Problem:
Copy out exactly the lines from the line containing "Instruction: Open the QR code sidebar icon" to the end of the listing.

Material shown:
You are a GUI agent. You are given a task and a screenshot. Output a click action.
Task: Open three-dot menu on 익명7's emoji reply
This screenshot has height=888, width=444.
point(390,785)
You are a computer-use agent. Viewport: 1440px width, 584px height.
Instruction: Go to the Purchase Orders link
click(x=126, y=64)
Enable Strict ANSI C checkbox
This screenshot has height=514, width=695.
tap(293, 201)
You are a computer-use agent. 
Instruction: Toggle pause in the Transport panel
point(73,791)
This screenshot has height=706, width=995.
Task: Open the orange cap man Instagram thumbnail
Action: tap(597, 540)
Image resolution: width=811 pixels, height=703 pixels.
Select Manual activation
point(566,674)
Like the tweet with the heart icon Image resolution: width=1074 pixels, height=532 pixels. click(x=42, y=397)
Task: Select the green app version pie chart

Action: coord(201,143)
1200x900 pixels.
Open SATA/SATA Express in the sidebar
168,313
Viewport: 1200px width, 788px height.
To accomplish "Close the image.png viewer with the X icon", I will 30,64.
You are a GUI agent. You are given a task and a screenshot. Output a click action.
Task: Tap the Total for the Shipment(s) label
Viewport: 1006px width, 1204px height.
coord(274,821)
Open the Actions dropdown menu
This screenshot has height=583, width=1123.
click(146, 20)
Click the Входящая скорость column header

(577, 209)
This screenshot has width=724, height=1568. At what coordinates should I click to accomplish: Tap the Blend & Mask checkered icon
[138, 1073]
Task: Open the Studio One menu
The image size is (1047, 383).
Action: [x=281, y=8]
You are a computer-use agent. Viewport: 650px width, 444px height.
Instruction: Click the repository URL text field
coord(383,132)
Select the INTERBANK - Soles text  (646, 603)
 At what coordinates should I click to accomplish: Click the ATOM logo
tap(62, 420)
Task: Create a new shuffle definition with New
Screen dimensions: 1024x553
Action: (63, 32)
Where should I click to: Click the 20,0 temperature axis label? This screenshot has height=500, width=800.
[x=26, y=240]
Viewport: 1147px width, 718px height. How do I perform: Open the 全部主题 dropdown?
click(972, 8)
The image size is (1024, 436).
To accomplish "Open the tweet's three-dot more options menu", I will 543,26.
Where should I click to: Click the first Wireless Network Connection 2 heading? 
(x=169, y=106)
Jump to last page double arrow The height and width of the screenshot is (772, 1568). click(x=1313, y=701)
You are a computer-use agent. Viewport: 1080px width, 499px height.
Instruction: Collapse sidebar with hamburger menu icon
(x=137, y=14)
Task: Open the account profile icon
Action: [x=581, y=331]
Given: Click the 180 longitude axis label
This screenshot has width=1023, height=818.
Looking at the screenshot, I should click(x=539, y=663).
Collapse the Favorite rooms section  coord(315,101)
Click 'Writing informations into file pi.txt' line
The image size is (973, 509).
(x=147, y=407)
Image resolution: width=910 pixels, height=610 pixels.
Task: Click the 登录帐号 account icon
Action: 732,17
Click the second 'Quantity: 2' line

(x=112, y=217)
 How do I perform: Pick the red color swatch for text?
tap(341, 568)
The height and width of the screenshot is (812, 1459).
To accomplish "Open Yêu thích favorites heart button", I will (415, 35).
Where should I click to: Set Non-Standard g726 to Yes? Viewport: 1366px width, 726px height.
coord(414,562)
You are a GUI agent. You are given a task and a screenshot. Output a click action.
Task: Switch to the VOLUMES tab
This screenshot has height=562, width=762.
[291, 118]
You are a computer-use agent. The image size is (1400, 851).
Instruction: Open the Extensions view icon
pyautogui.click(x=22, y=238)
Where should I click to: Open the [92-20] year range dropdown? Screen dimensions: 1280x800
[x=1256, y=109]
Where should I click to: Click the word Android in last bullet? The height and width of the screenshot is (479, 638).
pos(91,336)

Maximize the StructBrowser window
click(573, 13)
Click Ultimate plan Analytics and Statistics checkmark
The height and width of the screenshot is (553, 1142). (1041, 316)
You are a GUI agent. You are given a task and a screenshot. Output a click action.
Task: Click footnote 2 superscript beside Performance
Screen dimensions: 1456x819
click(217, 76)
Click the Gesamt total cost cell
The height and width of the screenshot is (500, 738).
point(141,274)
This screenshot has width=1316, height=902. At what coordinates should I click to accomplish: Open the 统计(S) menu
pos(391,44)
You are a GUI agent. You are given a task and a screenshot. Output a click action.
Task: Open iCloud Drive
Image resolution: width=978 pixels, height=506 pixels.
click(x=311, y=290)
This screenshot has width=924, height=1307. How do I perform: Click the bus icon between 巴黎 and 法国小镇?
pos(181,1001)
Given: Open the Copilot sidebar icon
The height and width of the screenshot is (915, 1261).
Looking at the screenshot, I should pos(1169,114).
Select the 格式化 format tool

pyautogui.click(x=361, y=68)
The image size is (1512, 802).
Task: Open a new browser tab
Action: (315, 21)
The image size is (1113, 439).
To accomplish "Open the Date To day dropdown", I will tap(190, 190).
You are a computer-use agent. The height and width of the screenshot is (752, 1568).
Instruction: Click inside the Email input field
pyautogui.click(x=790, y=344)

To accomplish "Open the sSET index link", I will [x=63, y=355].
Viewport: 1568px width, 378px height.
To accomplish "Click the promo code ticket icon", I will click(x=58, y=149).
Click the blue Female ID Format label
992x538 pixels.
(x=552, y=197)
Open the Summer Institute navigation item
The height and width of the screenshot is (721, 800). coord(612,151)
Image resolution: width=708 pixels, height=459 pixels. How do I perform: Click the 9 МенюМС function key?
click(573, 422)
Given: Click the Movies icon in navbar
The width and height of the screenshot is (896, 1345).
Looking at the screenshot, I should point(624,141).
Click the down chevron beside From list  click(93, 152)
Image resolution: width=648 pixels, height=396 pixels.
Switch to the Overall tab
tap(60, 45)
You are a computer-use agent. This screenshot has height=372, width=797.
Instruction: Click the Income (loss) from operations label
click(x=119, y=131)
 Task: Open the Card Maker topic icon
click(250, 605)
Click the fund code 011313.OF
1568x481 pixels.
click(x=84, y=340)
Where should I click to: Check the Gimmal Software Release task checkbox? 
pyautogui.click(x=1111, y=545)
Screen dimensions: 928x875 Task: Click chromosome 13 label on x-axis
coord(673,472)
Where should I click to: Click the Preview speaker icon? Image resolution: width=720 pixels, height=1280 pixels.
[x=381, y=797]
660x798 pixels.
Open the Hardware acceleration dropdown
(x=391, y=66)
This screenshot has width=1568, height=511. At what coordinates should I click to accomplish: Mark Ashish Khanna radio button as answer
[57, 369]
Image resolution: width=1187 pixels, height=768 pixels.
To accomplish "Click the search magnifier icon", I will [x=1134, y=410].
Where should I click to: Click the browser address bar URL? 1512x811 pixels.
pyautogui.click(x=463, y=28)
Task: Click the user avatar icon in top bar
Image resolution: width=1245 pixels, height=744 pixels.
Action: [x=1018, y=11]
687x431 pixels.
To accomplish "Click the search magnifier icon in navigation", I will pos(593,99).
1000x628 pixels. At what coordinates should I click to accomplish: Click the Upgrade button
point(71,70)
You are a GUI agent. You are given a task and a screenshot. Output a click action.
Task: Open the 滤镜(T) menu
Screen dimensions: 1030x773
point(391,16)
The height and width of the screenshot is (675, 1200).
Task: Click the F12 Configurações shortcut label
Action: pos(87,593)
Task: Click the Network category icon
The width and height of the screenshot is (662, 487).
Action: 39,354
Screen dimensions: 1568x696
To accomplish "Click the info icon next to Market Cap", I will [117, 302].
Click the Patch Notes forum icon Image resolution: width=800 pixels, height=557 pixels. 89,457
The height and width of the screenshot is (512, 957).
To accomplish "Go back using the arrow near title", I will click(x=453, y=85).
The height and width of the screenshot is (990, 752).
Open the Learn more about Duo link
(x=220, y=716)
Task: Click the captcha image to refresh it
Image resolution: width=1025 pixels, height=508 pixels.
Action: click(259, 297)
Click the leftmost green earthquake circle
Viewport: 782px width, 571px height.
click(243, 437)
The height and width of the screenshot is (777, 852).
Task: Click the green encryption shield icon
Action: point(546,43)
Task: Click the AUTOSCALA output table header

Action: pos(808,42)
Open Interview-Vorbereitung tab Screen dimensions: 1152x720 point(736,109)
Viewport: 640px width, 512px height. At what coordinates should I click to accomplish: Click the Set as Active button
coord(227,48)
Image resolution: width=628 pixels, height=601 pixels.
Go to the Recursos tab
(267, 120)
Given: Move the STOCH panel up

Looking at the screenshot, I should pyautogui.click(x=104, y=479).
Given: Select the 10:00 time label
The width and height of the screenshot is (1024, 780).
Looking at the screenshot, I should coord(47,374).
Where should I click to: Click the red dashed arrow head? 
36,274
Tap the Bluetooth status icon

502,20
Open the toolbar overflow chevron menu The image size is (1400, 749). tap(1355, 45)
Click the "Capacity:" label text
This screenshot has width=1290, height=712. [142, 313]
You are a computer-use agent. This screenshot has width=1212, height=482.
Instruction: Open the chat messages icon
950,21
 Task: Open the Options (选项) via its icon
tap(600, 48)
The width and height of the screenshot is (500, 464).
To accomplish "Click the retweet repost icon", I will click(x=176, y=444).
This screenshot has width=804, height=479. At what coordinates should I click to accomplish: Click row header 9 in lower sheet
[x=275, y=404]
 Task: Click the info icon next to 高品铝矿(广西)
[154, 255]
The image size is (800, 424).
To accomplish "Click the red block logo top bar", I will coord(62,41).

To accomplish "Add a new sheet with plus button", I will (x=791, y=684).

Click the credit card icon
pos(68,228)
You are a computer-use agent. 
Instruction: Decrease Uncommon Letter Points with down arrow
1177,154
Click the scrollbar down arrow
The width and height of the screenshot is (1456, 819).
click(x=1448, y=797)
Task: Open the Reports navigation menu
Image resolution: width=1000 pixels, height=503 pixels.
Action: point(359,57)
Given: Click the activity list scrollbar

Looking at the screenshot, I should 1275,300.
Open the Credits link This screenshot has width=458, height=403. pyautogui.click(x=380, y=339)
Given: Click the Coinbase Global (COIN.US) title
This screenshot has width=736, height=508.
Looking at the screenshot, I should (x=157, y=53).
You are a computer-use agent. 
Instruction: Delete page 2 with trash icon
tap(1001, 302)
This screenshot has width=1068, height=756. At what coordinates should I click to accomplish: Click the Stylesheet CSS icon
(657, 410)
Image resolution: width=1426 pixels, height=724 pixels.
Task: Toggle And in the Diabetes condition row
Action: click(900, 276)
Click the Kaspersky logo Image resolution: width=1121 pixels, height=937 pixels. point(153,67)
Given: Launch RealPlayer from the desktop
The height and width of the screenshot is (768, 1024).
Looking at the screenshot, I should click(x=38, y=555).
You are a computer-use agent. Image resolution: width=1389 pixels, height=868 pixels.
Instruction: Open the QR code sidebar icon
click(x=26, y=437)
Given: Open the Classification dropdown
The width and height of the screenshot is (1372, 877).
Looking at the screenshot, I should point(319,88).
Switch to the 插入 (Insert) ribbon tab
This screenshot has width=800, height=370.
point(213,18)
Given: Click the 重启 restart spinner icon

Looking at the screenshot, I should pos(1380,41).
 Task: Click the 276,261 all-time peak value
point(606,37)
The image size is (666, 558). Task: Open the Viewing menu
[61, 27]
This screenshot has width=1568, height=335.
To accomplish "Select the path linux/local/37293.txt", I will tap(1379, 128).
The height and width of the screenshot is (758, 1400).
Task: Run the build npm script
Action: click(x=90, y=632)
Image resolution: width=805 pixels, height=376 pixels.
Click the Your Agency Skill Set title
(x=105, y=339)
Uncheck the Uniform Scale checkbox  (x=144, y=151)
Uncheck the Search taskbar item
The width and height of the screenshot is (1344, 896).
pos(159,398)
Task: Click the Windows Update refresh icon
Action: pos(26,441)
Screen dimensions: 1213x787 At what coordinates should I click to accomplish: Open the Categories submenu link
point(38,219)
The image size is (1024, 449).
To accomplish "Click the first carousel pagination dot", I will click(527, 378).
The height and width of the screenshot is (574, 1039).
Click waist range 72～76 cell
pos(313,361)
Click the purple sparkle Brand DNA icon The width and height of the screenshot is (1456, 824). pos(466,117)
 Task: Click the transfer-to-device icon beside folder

Exercise response:
Instruction: Open the QR code sidebar icon
click(x=26, y=437)
Given: Open the Classification dropdown
The width and height of the screenshot is (1372, 877).
Looking at the screenshot, I should point(319,88).
Switch to the 插入 (Insert) ribbon tab
This screenshot has width=800, height=370.
point(213,18)
Given: Click the 重启 restart spinner icon

Looking at the screenshot, I should pos(1380,41).
 Task: Click the 276,261 all-time peak value
point(606,37)
The image size is (666, 558). Task: Open the Viewing menu
[61, 27]
This screenshot has width=1568, height=335.
To accomplish "Select the path linux/local/37293.txt", I will tap(1379, 128).
The height and width of the screenshot is (758, 1400).
Task: Run the build npm script
Action: click(x=90, y=632)
Image resolution: width=805 pixels, height=376 pixels.
Click the Your Agency Skill Set title
(x=105, y=339)
Uncheck the Uniform Scale checkbox  (x=144, y=151)
Uncheck the Search taskbar item
The width and height of the screenshot is (1344, 896).
pos(159,398)
Task: Click the Windows Update refresh icon
Action: pos(26,441)
Screen dimensions: 1213x787 At what coordinates should I click to accomplish: Open the Categories submenu link
point(38,219)
The image size is (1024, 449).
To accomplish "Click the first carousel pagination dot", I will click(527, 378).
The height and width of the screenshot is (574, 1039).
Click waist range 72～76 cell
pos(313,361)
Click the purple sparkle Brand DNA icon The width and height of the screenshot is (1456, 824). pos(466,117)
 Task: Click the transfer-to-device icon beside folder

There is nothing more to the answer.